The best companies will figure out how to blend top down enabablement with bottom up productivity and innovation. It’s great to see Gartner recognising this at last, in the past Gartner’s TCO model for PC’s has promoted the idea of “stop users fiddling with their desktop” now they seem to recognise that at least for some users that fiddling was actually productivity tuning and process innovation! Here is an encouraging quote from Jeffery Mann, a research VP at Gartner:
When I talk with customers about how to achieve a high-performance workplace (HPW), one of the hardest things for them to deal with is the need to loosen up on some control issues, and how to do that without losing control completely. This is natural. For the past several years, CEOs and CFOs have been asking CIOs to reduce costs, reduce risk, ensure compliance and generally take tighter control of users. This has resulted in locked-down desktops, strict TCO and ROI procedures, and tight IT procedures all around. The result is that IT has collectively become “The Abominable No Man”’ in many organizations, better at refusing or blocking any initiative than facilitating it.
We cannot stay on this trajectory. The complexity of the business and IT environments is too overwhelming to pursue the myth of total control. There are too many variables and influences to permit anyone to control all inputs. Even if we could, that would be a bad thing. Real innovation is coming from unexpected and not totally understood areas, such as Web 2.0 and consumer-oriented collaboration facilities. To block access to these is counterproductive and, ultimately, futile. Increasingly, many users see access restrictions as similar to network faults: a minor irritation to route around.
Of course it’s not about no control. In my view it’s about IT progressively withdrawing to managing only those things that are business critical and enabling security and connectivity services, and even then considering whether they need to manage applications and data or whether they can get away with just controlling a standard web service, RSS feed, or email feed. In Gartner’s words:
Does this mean we should throw open the doors to every virus-laden, spyware-filled download we can find? Or post sensitive information on any blog site we care to?

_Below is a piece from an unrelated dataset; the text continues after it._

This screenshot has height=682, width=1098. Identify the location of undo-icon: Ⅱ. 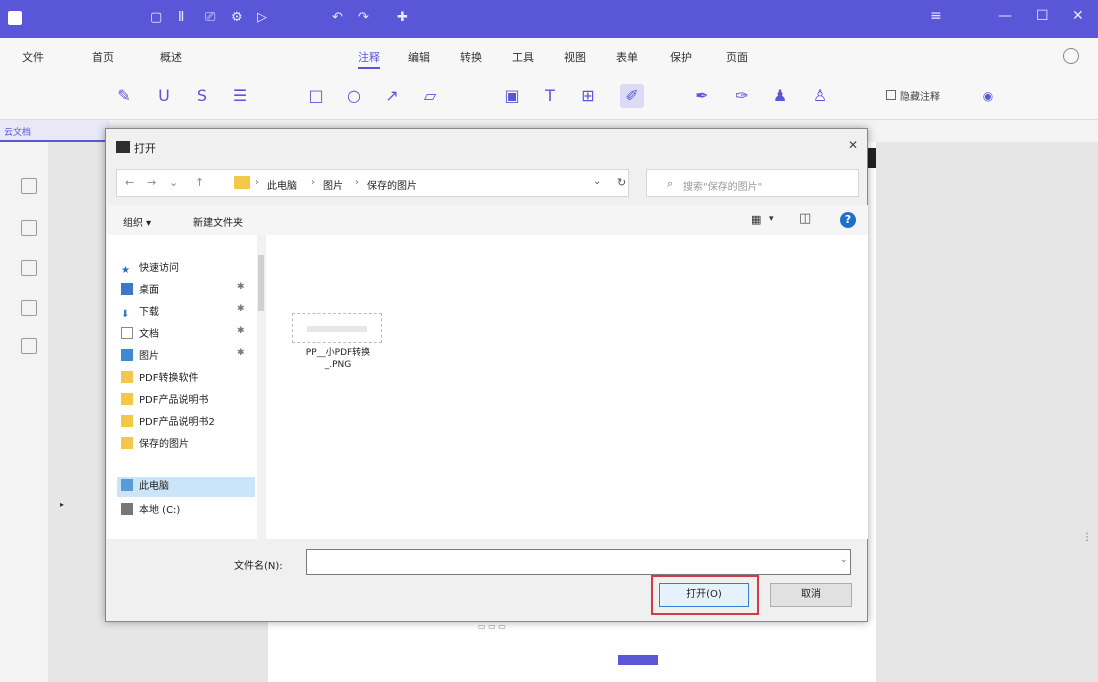
(181, 18).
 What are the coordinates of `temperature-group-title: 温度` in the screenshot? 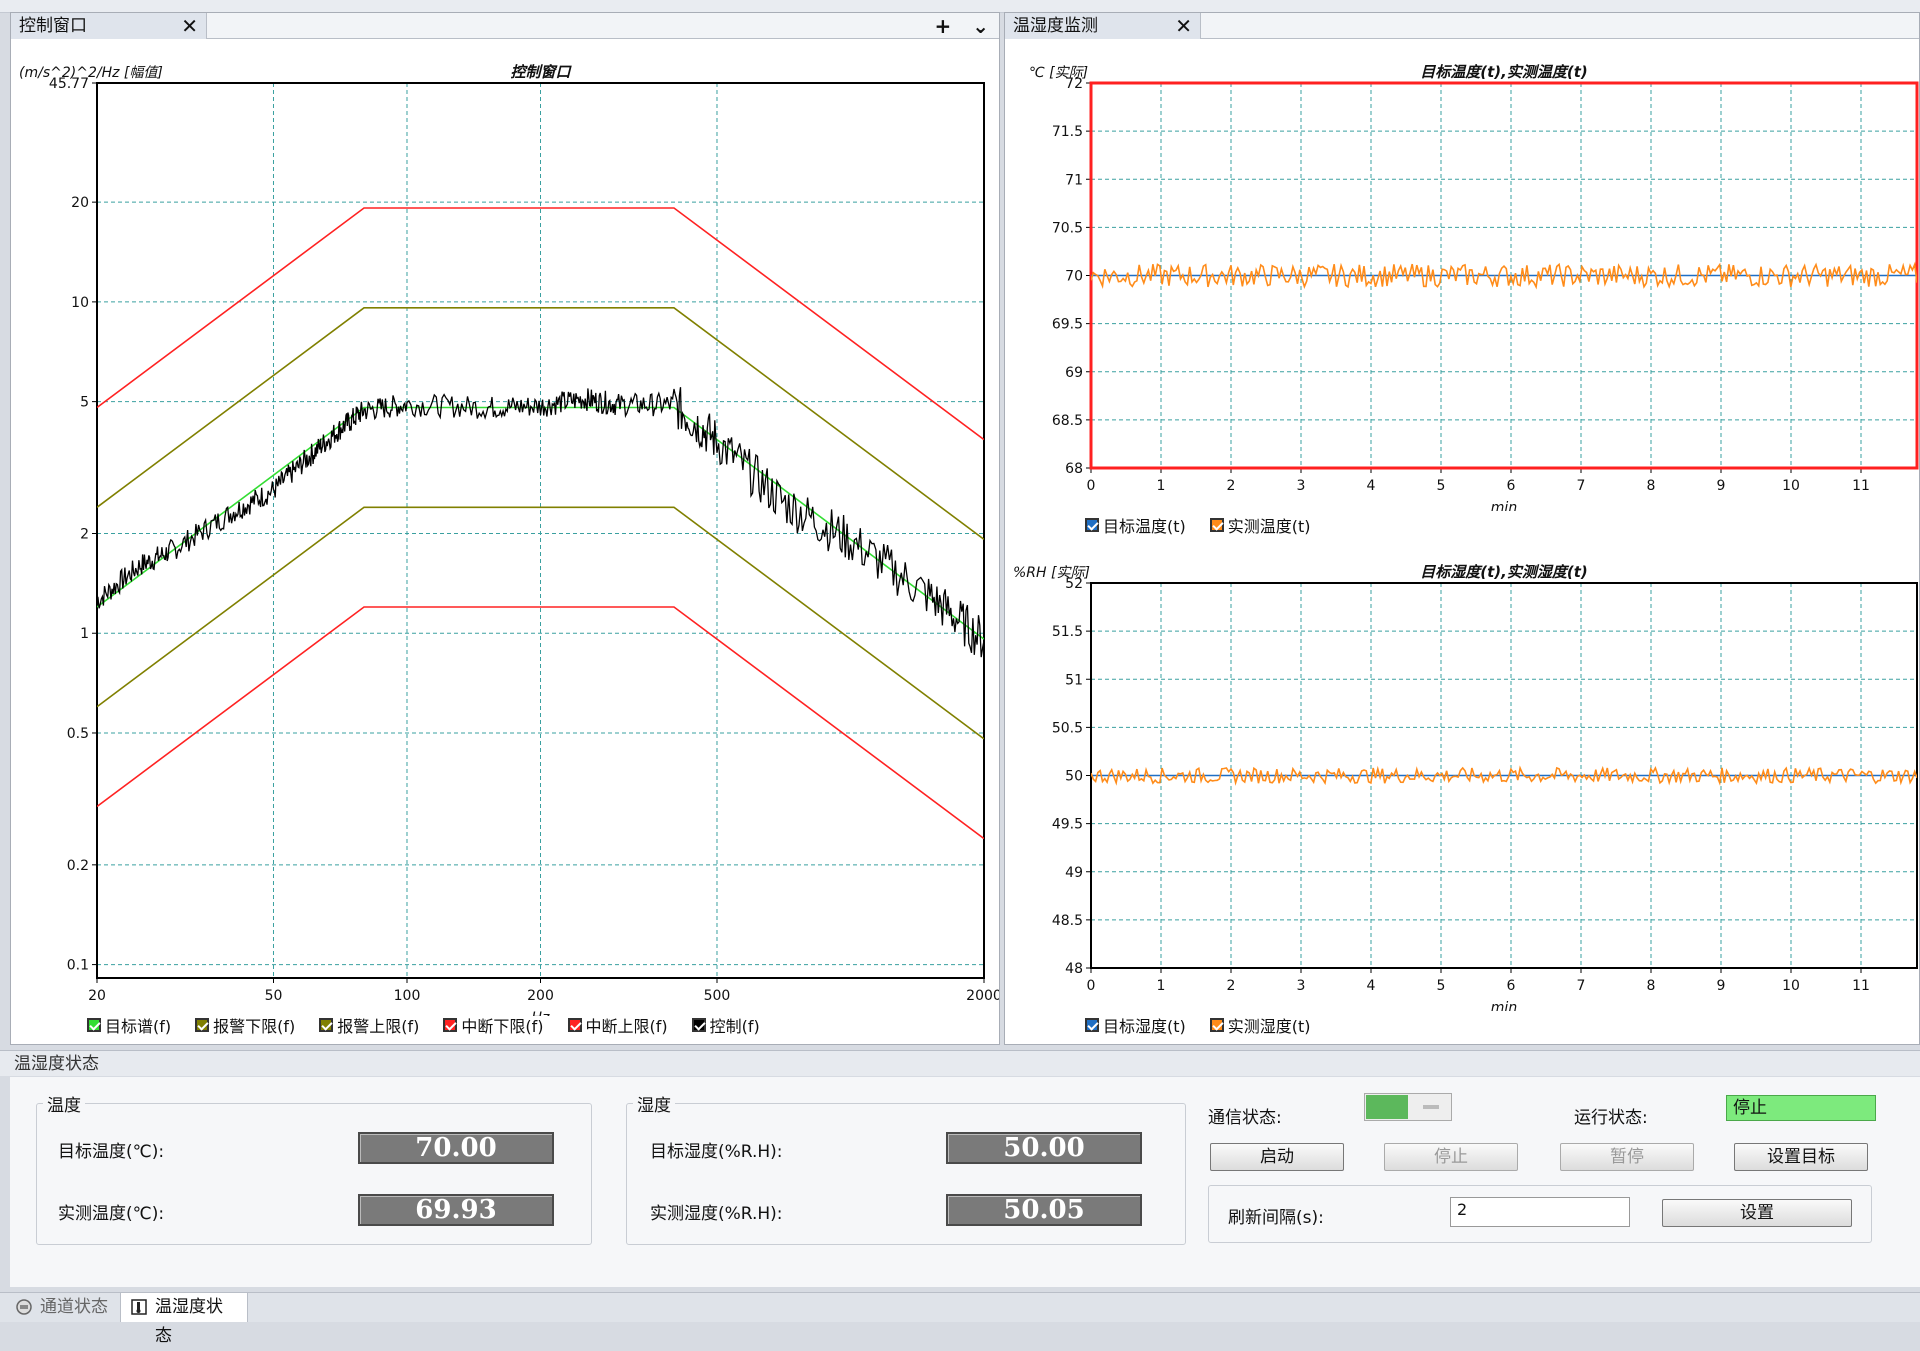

Of course not. Loosening control does not mean giving up all control. It could mean enabling four or five different products in a particular technology area instead of just one (but not any). Innovative IT managers are experimenting with virtualization to shield experimental trials from sensitive corporate processes. In some cases, it will mean trusting employees to do the right thing, something businesses are accustomed to doing in other areas (like contract negotiations or travel expenses), but not done often enough within IT policies.
I like the idea that Jeff presents here of providing a choice of applications, as this fits very well with my opening point about the different ways that people like to work. As we see more applications that can interact with standard web services like RSS in a predictable way we will be able to move in this more flexible direction.